Calcio

IUn calciatore de Genova è stato colpito da un Daspo di un anno emesso dal Questore di Imperia, a margine di alcuni tafferugli avvenuti, il 23 febbraio scorso, al termine dell’incontro di calcio tra Imperia e Genova, valevole per il campionato della categoria “Juniores regionali eccellenza A”.

Il match è stato subito caratterizzato da un forte clima di tensione tra i giocatori delle due squadre, dapprima solo verbale e successivamente anche fisico; ma la situazione è degenerata, dopo che un calciatore dell’Imperia è stato duramente colpito, in una ressa avvenuta al termine della partita tra i calciatori delle due formazioni. Portato al pronto soccorso è stato dimesso con prognosi di 30 giorni.

Al calciatore avversario è stato vietato l’accesso ai luoghi in cui si svolgono manifestazioni calcistiche, a esclusione delle partite del campionato della categoria ove partecipa come calciatore ufficialmente tesserato.

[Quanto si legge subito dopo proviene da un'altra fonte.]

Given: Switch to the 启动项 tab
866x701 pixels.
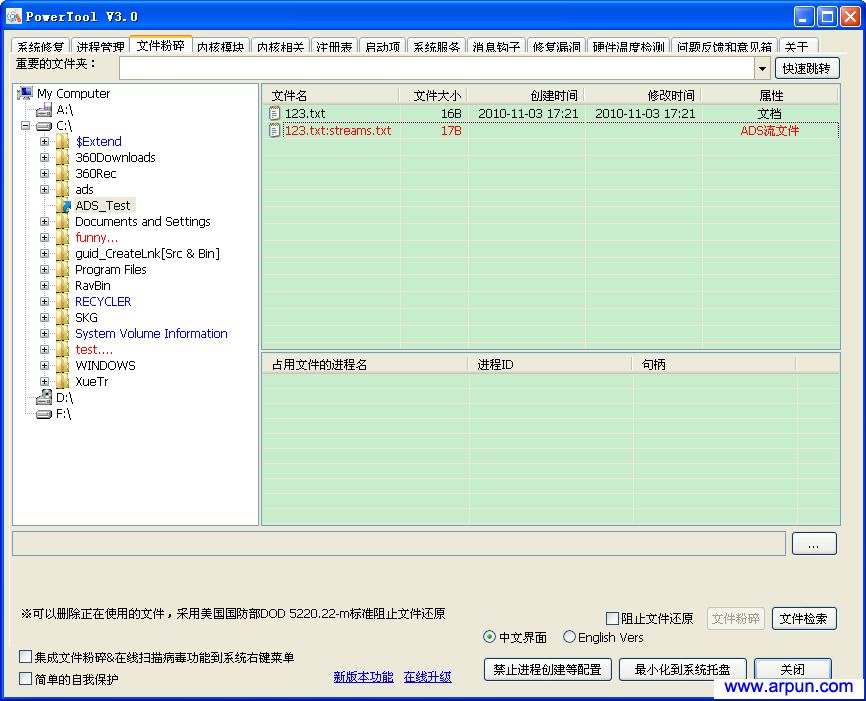Looking at the screenshot, I should coord(381,45).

Il provvedimento è stata adottato in ragione del fatto che il minore ha tenuto un atteggiamento violento non solo in campo, ma anche successivamente, dopo l’intervento dell’arbitro, con i dirigenti e gli accompagnatori delle squadre. Dalle testimonianze raccolte è infatti emerso che dopo il ferimento del giocatore dell’Imperia, il minore colpito dal Daspo ha continuato a cercare un contatto fisico con gli avversari, tanto da dover essere trattenuto a forza da compagni e dirigenti della sua stessa squadra.